La carte Michelin dévoile les coulisses des ateliers de maroquinerie français
D'après un reportage de franceinfo, Michelin et l'association Entreprise et Découverte viennent de lancer « La France des savoir-faire », une carte qui recense plus de 350 entreprises françaises…

D'après un reportage de franceinfo, Michelin et l'association Entreprise et Découverte viennent de lancer « La France des savoir-faire », une carte qui recense plus de 350 entreprises françaises ouvertes aux visites d'ateliers, de manufactures et d'usines. Pour nous, qui travaillons le cuir au quotidien, c'est une nouvelle qui change la donne: elle rend visibles les mains qui tannent, coupent, cousent et patinent, souvent loin des projecteurs des défilés.
Ce que la carte met enfin en lumière
Le chiffre mérite qu'on s'y arrête: selon l'Observatoire Entreprise et Découverte 2025, la France accueille chaque année quelque 22 millions de visiteurs dans plus de 4 000 entreprises ouvertes au public, ce qui en fait le leader mondial du tourisme de savoir-faire. Pourtant, dans le secteur du cuir et de la maroquinerie, ces ateliers restent largement méconnus du grand public. La nouvelle carte Michelin leur offre une vitrine géographique, aux côtés d'autres métiers d'art qui partagent la même exigence de patience et de matière.
La démarche, comme l'explique Cécile Pierre, déléguée générale d'Entreprise et Découverte, consiste simplement à proposer de « découvrir le territoire autrement »: voir comment une pièce naît, comprendre pourquoi le geste est long, toucher la matière brute avant qu'elle ne devienne'objet. Pour un lecteur qui hésite entre un sac en cuir lisse et un cuir grainé, voir une tannerie fonctionner change profondément la manière de choisir.

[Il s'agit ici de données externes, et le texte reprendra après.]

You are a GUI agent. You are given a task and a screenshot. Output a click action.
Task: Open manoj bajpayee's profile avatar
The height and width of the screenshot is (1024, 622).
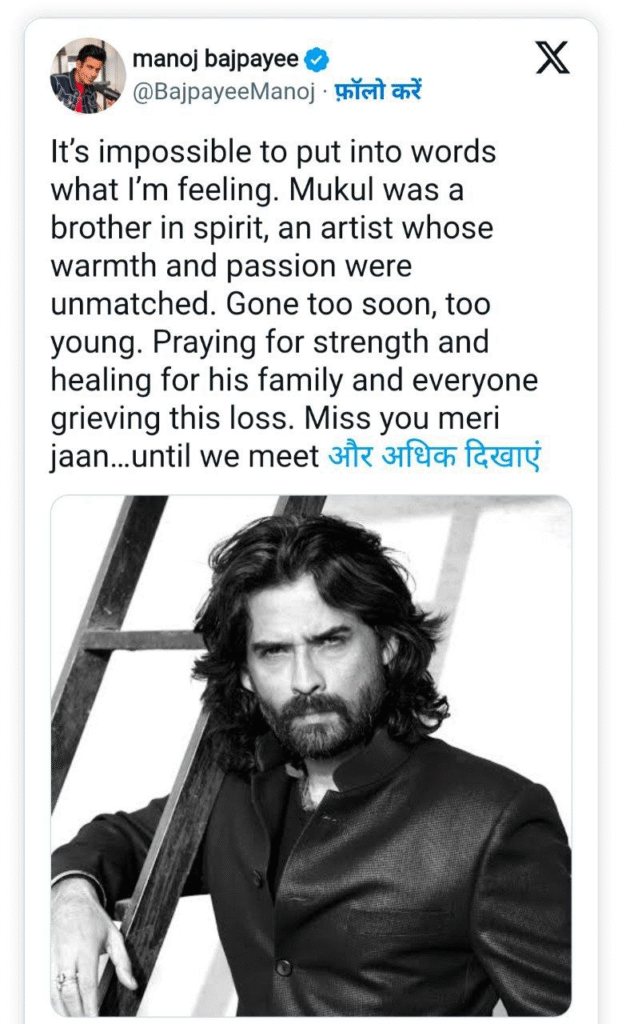coord(88,75)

Ce qu'on peut en attendre concrètement cet été
La région Provence-Alpes-Côte d'Azur concentre à elle seule 4,2 millions de visiteurs par an sur 415 sites ouverts, avec un poids notable des métiers d'art et de l'artisanat (14 % de l'offre). C'est donc un terrain idéal pour qui veut voir des selliers, des gainiers ou des tanneurs à l'œuvre, sans avoir à traverser la France. Le reste du territoire n'est pas en reste: la carte signale des maisons comme les Ateliers Bohin en Normandie, dernier fabricant français d'aiguilles à coudre à la main, où vingt-sept étapes et deux mois de travail sont nécessaires pour une seule aiguille. Ce type de visite dit beaucoup sur la patience qu'exige aussi le travail du cuir.

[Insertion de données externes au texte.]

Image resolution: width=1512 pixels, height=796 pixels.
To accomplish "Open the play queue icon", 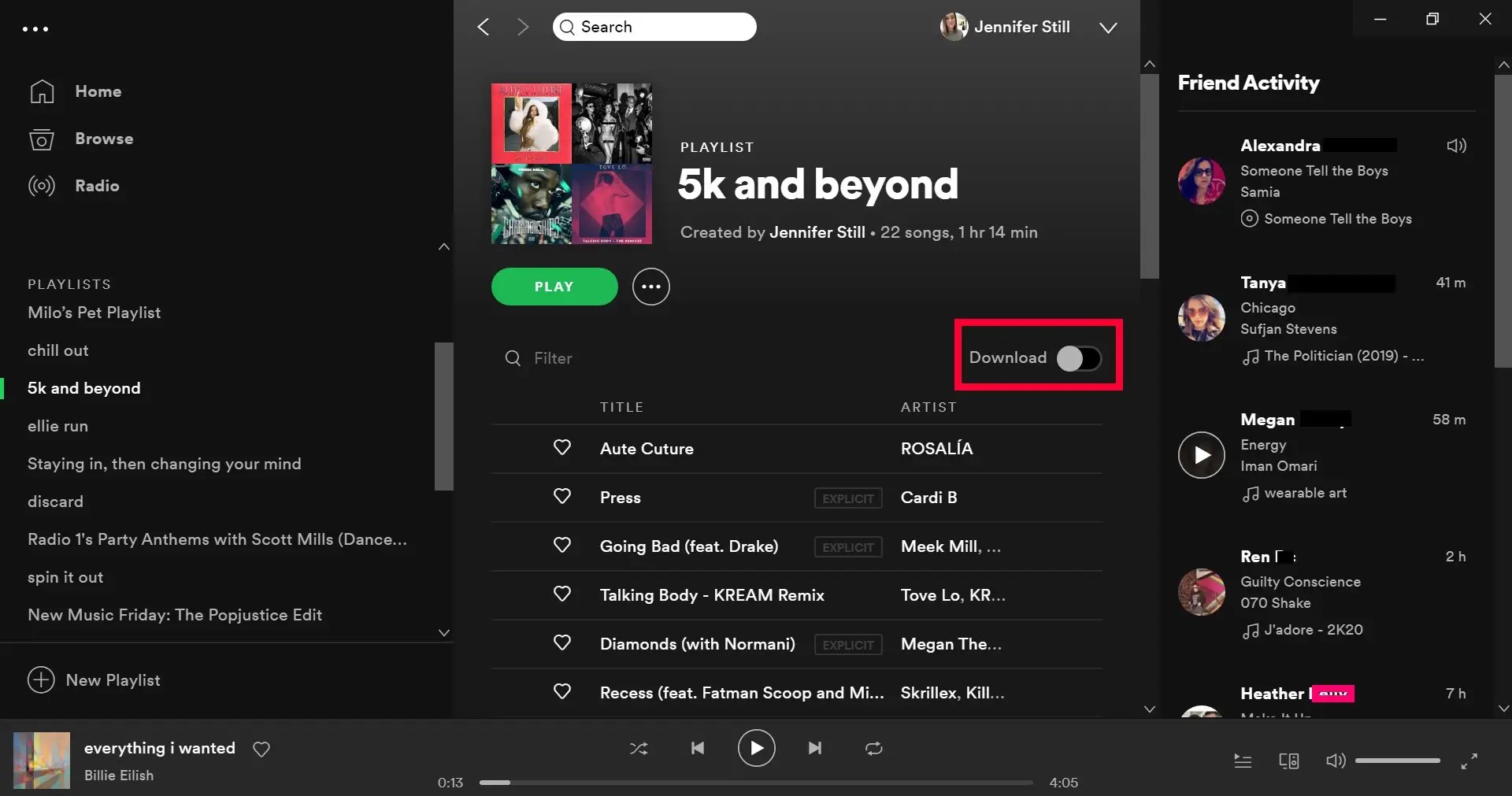I will (1243, 761).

Comment en tirer parti sans se tromper
Avant de prendre la route, je vous conseille de vérifier trois choses sur le site d'Entreprise et Découverte ou via la carte Michelin: les jours et horaires d'ouverture réels, la durée de la visite guidée, et surtout si l'atelier propose un moment d'échange avec l'artisan plutôt qu'un simple parcours balisé. Les meilleurs moments, dans mon expérience, sont ceux où l'on vous laisse poser les doigts sur une pièce en cours de montage — un cuir en attente de patine, une tranche prête à être brûlée et lissée — et où l'on vous explique pourquoi tel tannage a été choisi plutôt qu'un autre.
Une visite d'atelier réussie modifie durablement la façon dont on entretient et l'on porte ses pièces: on comprend pourquoi une fleur corrigée réagit différemment à l'eau, pourquoi une couture sellier tient là où une piqûre machine cède, et l'on accepte ensuite de consacrer dix minutes, chaque mois, à nourrir son cuir plutôt que de le laisser s'assécher. La carte est un bon point de départ, mais c'est dans l'atelier que le savoir-faire se transmet vraiment.